Os 12 investigadores que redigiram o estudo, provenientes do Brasil, Alemanha e Estados Unidos, desenvolveram um ‘software’ de alta potência para analisar 815.000 propriedades rurais individuais, visando identificar onde a desflorestação ilegal, associada à produção de soja e carne bovina, está a ocorrer, e quanto desses produtos chegam à UE.
O artigo indicou que produtores de 45% das propriedades rurais da Amazónia e 48% do Cerrado, que fornecem soja e carne para exportação, não cumprem os limites de desflorestação estabelecidos no Código Florestal do Brasil.
Aproximadamente 41%, o equivalente a 13,6 milhões de toneladas métricas, da soja que a UE importa a cada ano é proveniente do Brasil. Cerca de 69% é proveniente dos biomas (conjunto de ecossistemas) da Amazónia e do Cerrado.

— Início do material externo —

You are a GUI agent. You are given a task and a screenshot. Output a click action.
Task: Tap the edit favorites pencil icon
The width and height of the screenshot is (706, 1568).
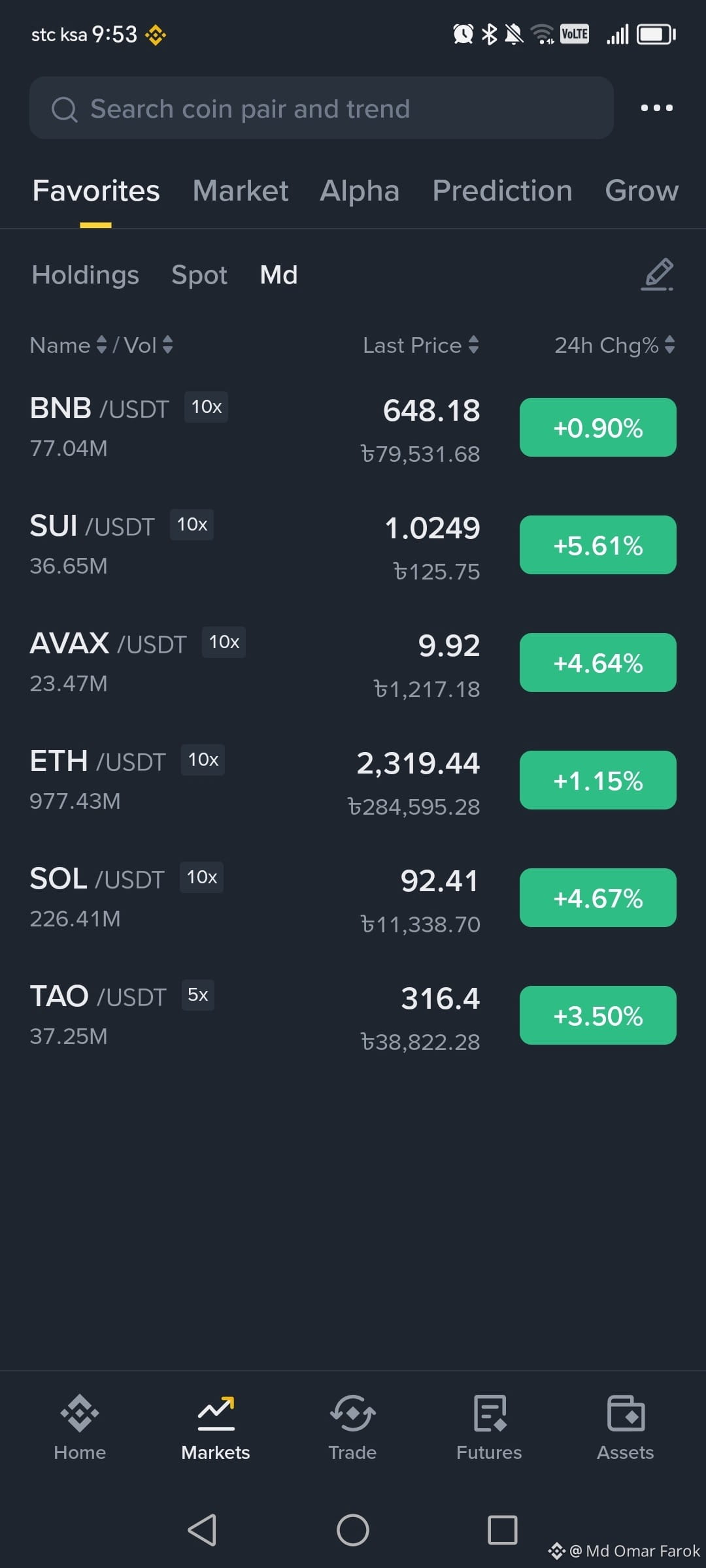coord(657,274)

No que diz respeito à carne bovina, a UE importa cerca de 189.000 toneladas métricas por ano. Os autores descobriram que, de um total de 4,1 milhões de cabeças de gado negociadas em matadouros, pelo menos 500 mil vêm diretamente de propriedades que podem ter desflorestado ilegalmente. Isso representa 2% da carne produzida na Amazónia e 13% no Cerrado.
“Mas o maior problema está nos fornecedores indiretos, que fornecem gado bovino para as operações de engorda e não estão a ser monitorizados por grandes matadouros nem pelo Governo”, relevou o texto.
O estudo responsabilizou ainda o atual Presidente brasileiro pela destruição da Amazónia brasileira, referindo que JAir Bolsonaro “incentivou o corte de florestas em propriedades privadas e terras públicas, desafiando a lei do Código Florestal do Brasil e o acordo de moratória da soja, que proíbe o abate florestal para produção de soja”.
“Atingidas pelos impactos de sinais políticos que incentivam a desflorestação, principalmente para apropriação de terras, as florestas brasileiras estão num ponto de rutura”, argumentou o professor Britaldo Soares-Filho, coautor do estudo.
“É fundamental que a Europa use o seu poder de compra para ajudar a reverter este trágico desmantelamento da proteção ambiental do Brasil, que tem implicações no clima global, na população local e nos serviços ecossistémicos do país. Com estes estudo, finalmente os legisladores de Bruxelas dispõem das informações necessárias para avaliar a extensão do problema nos setores de soja e carne bovina do Brasil. É hora de agirem”, apelou.
No mês passado, o Brasil registou o maior número de alertas de desflorestação na Amazónia para junho desde o início da sua série histórica, iniciada em 2015, com 1.034,4 quilómetros quadrados devastados.
No acumulado do primeiro semestre do ano, os alertas dão conta da desflorestação de 3.069,57 quilómetros quadrados da Amazónia, um aumento de 25% em comparação com os primeiros seis meses de 2019.